Kendodd · 23/12/2025 16:03

Terrytheweasel · 23/12/2025 09:11

Literally none of the questions asked are stupid so far ..

Oh come on! The bloke wanting his car serviced during the garage closed period was a stupid question. Plus the new TV delivered instantly at 5pm on Christmas eve.

Ell099 · 23/12/2025 16:03

Terrytheweasel · 23/12/2025 15:59

That’s for people with a degree, not for the computer says no retail workers on this thread.
I doubt very much anyone who is offended when you ask where the eggs are has a degree or has any hope of earning 100k at Aldi.

The vast majority of my retail staff have a degree or higher education qualification 😂

Recent graduates, post grad students, parents who have gone back to work part time, older staff who have taken up part time work to supplement pensions or as a career change after a busy professional role. A lot who moved into retail as they were sick of roles in the public sector. I have a MA and worked my way up from sales advisor when I was at uni to regional manager, I graduated during the crash in 2008, couldn’t find work in my field and fell into a career I ended up enjoying.

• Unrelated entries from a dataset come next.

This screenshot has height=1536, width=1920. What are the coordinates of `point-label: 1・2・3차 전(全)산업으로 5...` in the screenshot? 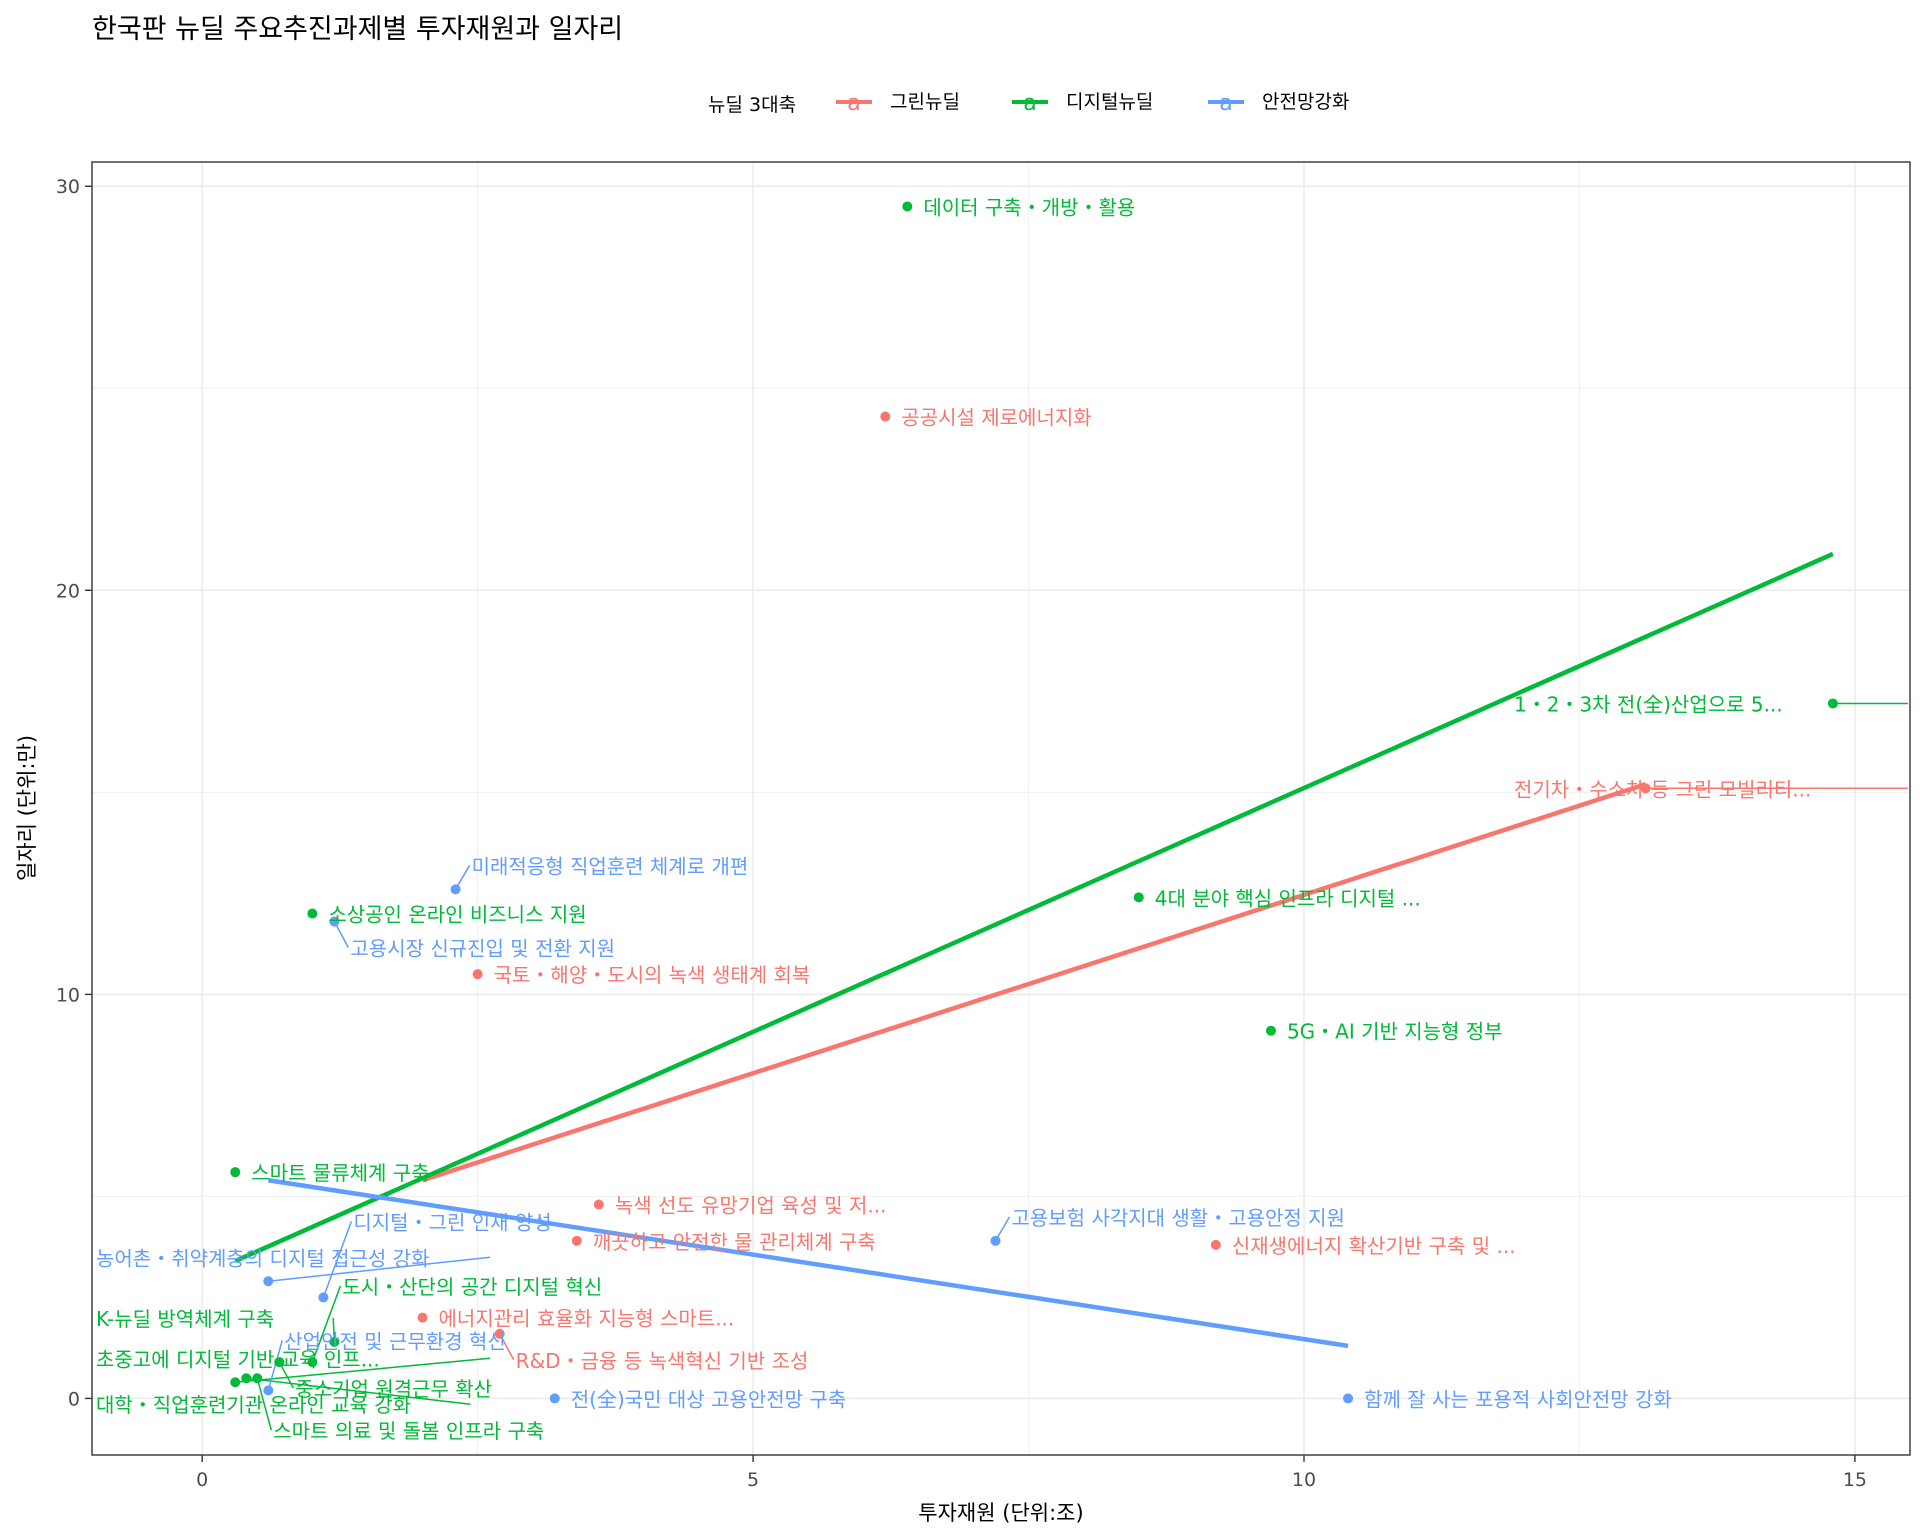 It's located at (1648, 704).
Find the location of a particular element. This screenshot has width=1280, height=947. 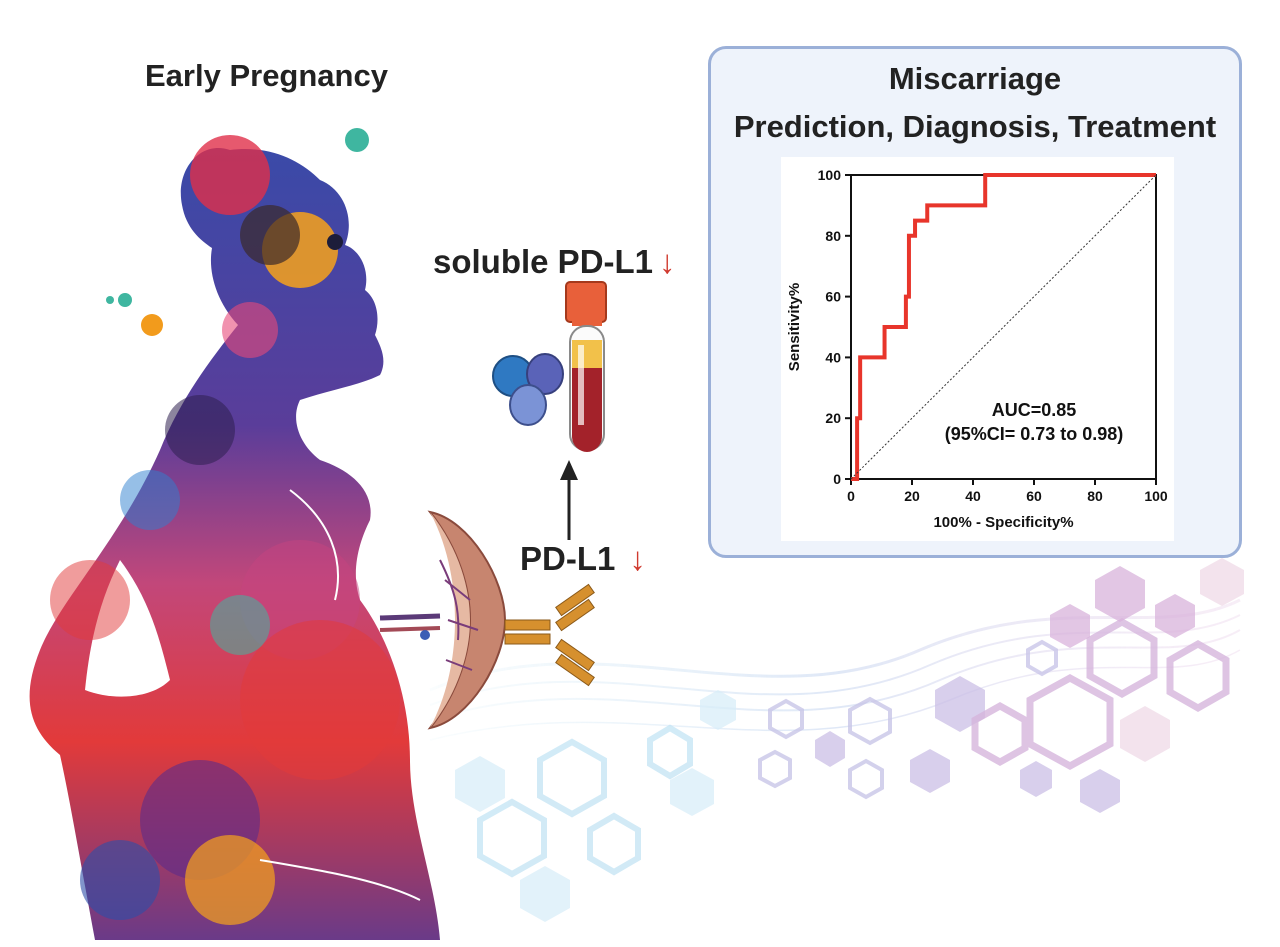

x-tick-label: 60 is located at coordinates (1034, 496).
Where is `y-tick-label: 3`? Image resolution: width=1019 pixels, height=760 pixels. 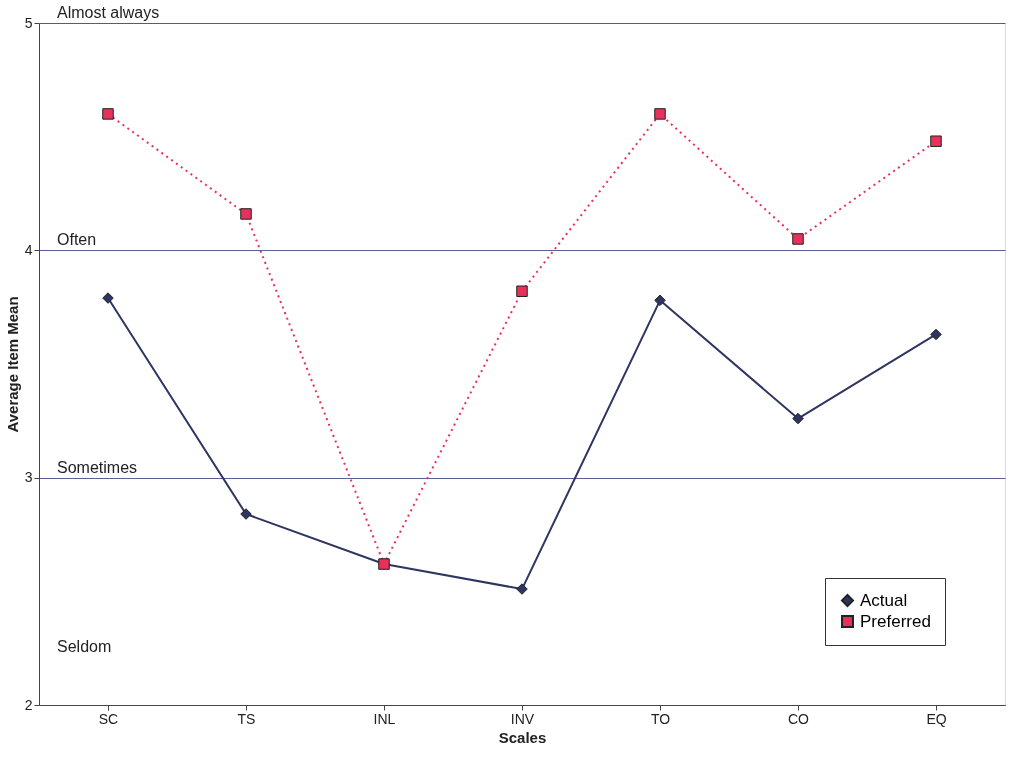
y-tick-label: 3 is located at coordinates (28, 478).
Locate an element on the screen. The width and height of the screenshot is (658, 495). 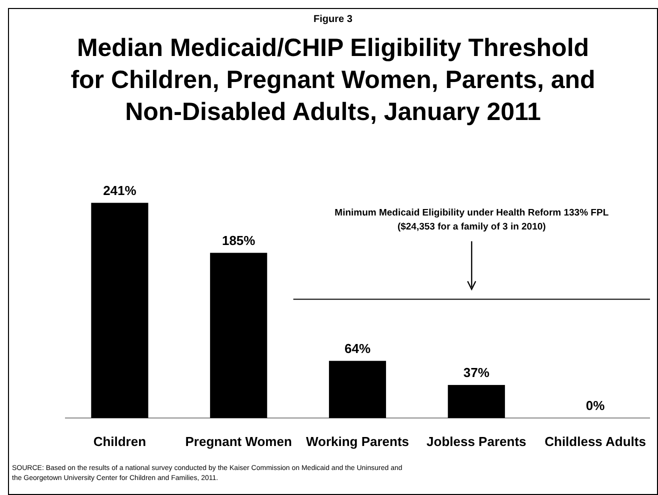
data-label: 185% is located at coordinates (239, 240).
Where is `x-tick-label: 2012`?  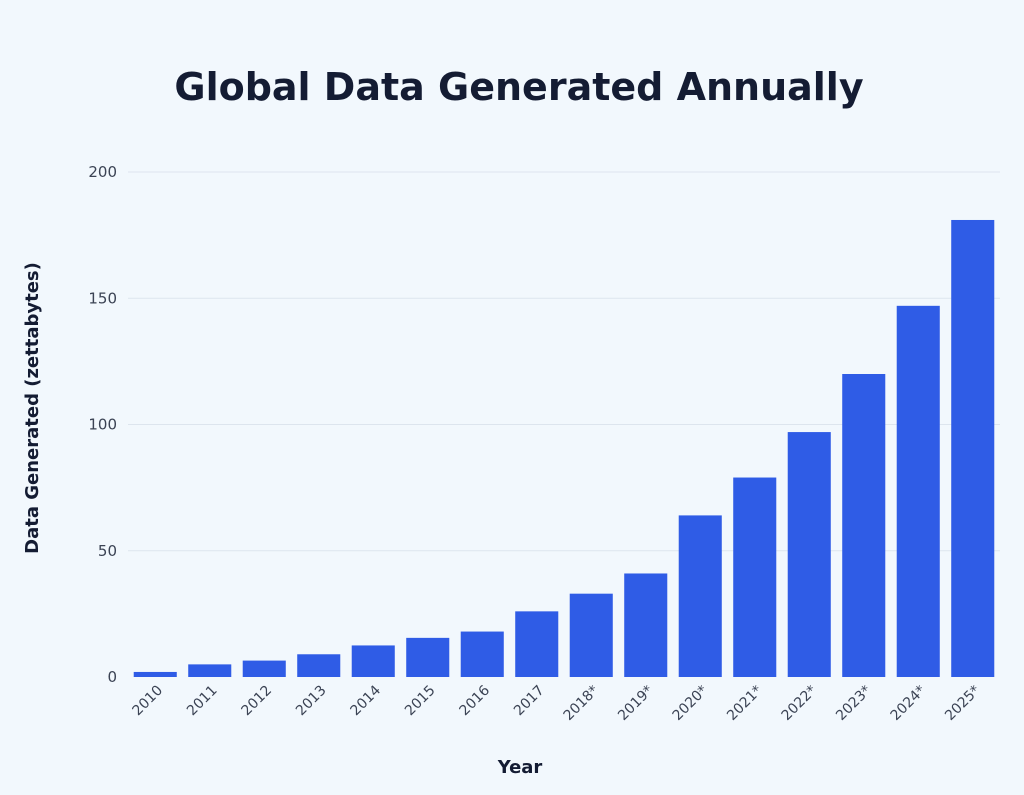
x-tick-label: 2012 is located at coordinates (258, 702).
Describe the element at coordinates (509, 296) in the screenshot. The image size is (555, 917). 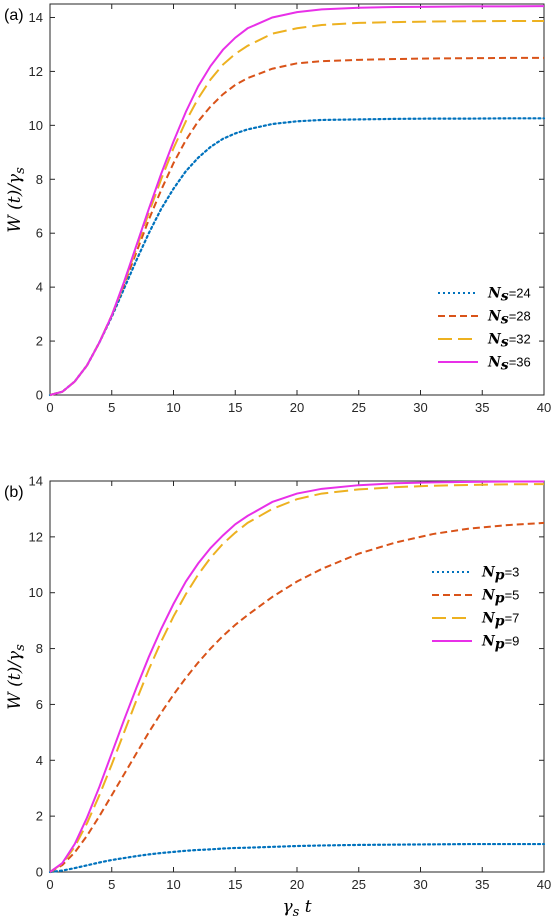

Degrees don’t always = professional jobs, especially over the last 20 years. A lot of my staff were very clever but ended up in retail to make ends meet, because it suited their family situation or because they enjoyed the interaction with people.

Thirstygherkin · 23/12/2025 16:05

Mokel · 23/12/2025 08:40

Yes but if you want Warbies, Hovis, majority of their lines have 5 days on their shelf life

but this customer wanted long life bread, which DOES exist

So your example is a bit pants

Thirstygherkin · 23/12/2025 16:07

iwasfineandlight · 23/12/2025 09:12

Asking if they have crackers at 3pm on Christmas Eve, when they’ve been on sale since sodding September, is stupidity.

Extra guests?

Cancelled plans to visit relatives so now staying at home?

Kendodd · 23/12/2025 16:07

Not Christmas related but I worked for a local newspaper years ago (pre Internet). Paper only came out once a week on a Friday. Friday morning somebody phones up wanting to get an advert in the paper that day. I pointed out that the paper was already printed and in the shops. Cue five minutes of him arguing with me that I must be able to do something and that it was really important that his event was in the paper today.

JudgeJ · 23/12/2025 16:07

eyeses · 23/12/2025 13:51

Nope. Putting them on sale in September is stupidity.
So is not ordering enough to last till Chrismas, which presumably is intentional if looking for them on Christmas Eve is going to be called out as stupid.

Are crackers seasonal? I seem to buy them all year round!

Whoops, just realised that i'm talking about different crackers, mine go with cheese, Sorry!

Terrytheweasel · 23/12/2025 16:07

Ell099 · 23/12/2025 16:03

The vast majority of my retail staff have a degree or higher education qualification 😂

Recent graduates, post grad students, parents who have gone back to work part time, older staff who have taken up part time work to supplement pensions or as a career change after a busy professional role. A lot who moved into retail as they were sick of roles in the public sector. I have a MA and worked my way up from sales advisor when I was at uni to regional manager, I graduated during the crash in 2008, couldn’t find work in my field and fell into a career I ended up enjoying.

Degrees don’t always = professional jobs, especially over the last 20 years. A lot of my staff were very clever but ended up in retail to make ends meet, because it suited their family situation or because they enjoyed the interaction with people.

Do you staff think they’re superior because they know where the eggs are?